##### Texto de origem #####
2008-01-06

os Magos puseram-se a caminho

Hoje é dia de Reis.
Dia da manifestação do amor de Deus.
Como sempre (ou quase sempre...), nestes dias fortes em que fazemos memória da história da nossa relação com Deus, que é a História da Salvação, propus-me ler/meditar sobre a realidade dos mistérios que nos são propostos pelo nosso Deus. E encontrei na Revista Bíblica, editada pela Provincia Portuguesa da Ordem dos Frades Menores Capuchinhos este texto que transcrevo como partilha e ajuda para quem quer viver este ano de 2008 à escuta das epifanias de Deus. Aqui vai:

A ESTRELA DE BELÉM ERA UMA ESTRELA?

Hoje os biblistas defendem que Mateus (2, 1-12) compôs este passo para expor a tese da universalidade da salvação. assim, cada elemento da narração simbolizaria uma realidade diferente: os magos representam os pagãos; Herodes, os judeus; a estrela, a fé.

Isto leva os autores modernos a perguntarem-se: qual o sentido da estrela no relato de Mateus?
Mateus tem consciência de que o povo judeu é o povo eleito e tem um privilégio por cima de todas as outras nações. Por isso, a estrela (fé) não pode guiar os magos (paganismo) directamente a Jesus. O judaísmo conservava a sua posição de privilégio: só por intermédio dele era possível chegar até ao Salvador.
É por isso que, no relato, a estrela não guia os magosa Belém, mas a Jerusalém, para que seja Herodes (o judaísmo) a levá-lo até Jesus. A estrela, pois, não erra, mas cumpre a sua missão, levando os pagão a confrontarem as suas inquietações com os judeus.
##### Segmento de dados #####
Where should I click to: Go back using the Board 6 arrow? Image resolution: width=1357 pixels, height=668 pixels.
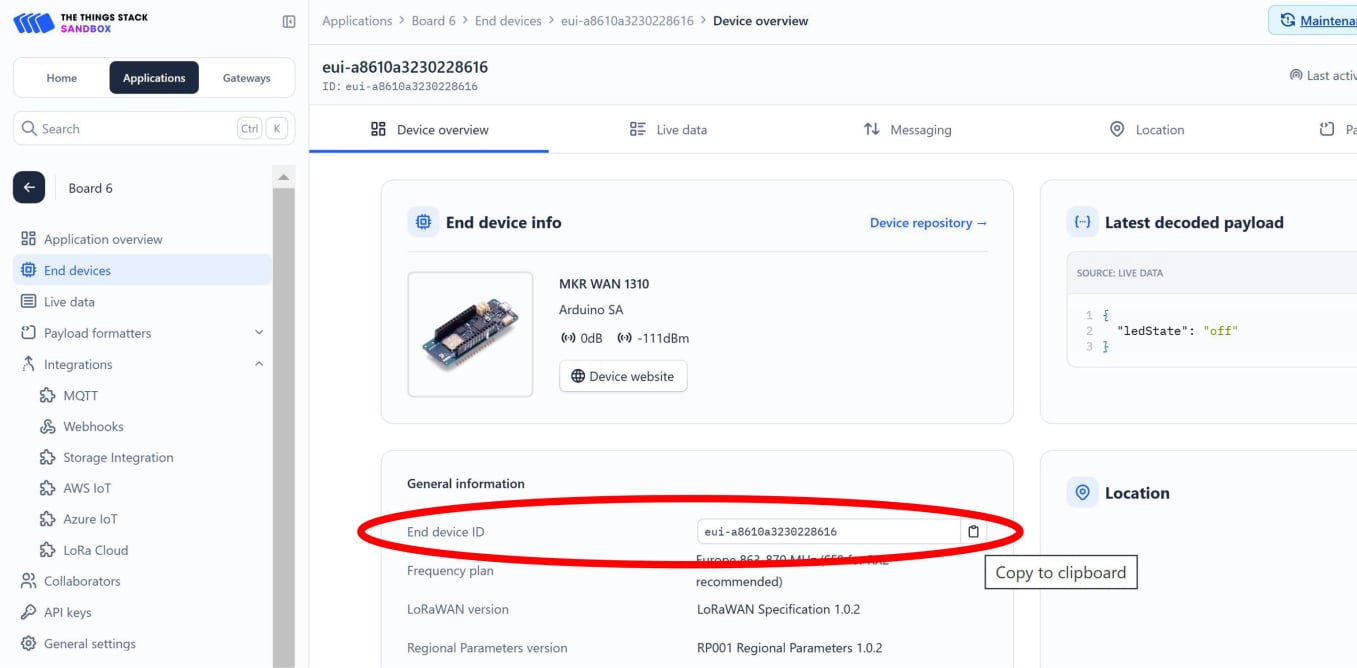(28, 187)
#####
Tarefas:
A. Segundo o texto sobre a estrela de Belém, por que motivo a estrela conduz os magos a Jerusalém e não diretamente a Belém? Responda em uma a três frases.
B. De acordo com o texto sobre a estrela de Belém, o que representam os magos na narração de Mateus?
C. Reproduza, do texto sobre a estrela de Belém, o trecho que começa em "Dia da manifestação" e termina em "estrela, a fé.".

Respostas do exercício:
A. Para Mateus, o povo judeu é o povo eleito e conserva uma posição de privilégio sobre as outras nações, de modo que só por seu intermédio era possível chegar ao Salvador. Por isso, a estrela (a fé) não pode guiar os magos (o paganismo) diretamente a Jesus: leva-os a Jerusalém, para que seja Herodes (o judaísmo) a conduzi-los até Ele.

B. Os magos representam os pagãos.

C.
Dia da manifestação do amor de Deus.
Como sempre (ou quase sempre...), nestes dias fortes em que fazemos memória da história da nossa relação com Deus, que é a História da Salvação, propus-me ler/meditar sobre a realidade dos mistérios que nos são propostos pelo nosso Deus. E encontrei na Revista Bíblica, editada pela Provincia Portuguesa da Ordem dos Frades Menores Capuchinhos este texto que transcrevo como partilha e ajuda para quem quer viver este ano de 2008 à escuta das epifanias de Deus. Aqui vai:

A ESTRELA DE BELÉM ERA UMA ESTRELA?

Hoje os biblistas defendem que Mateus (2, 1-12) compôs este passo para expor a tese da universalidade da salvação. assim, cada elemento da narração simbolizaria uma realidade diferente: os magos representam os pagãos; Herodes, os judeus; a estrela, a fé.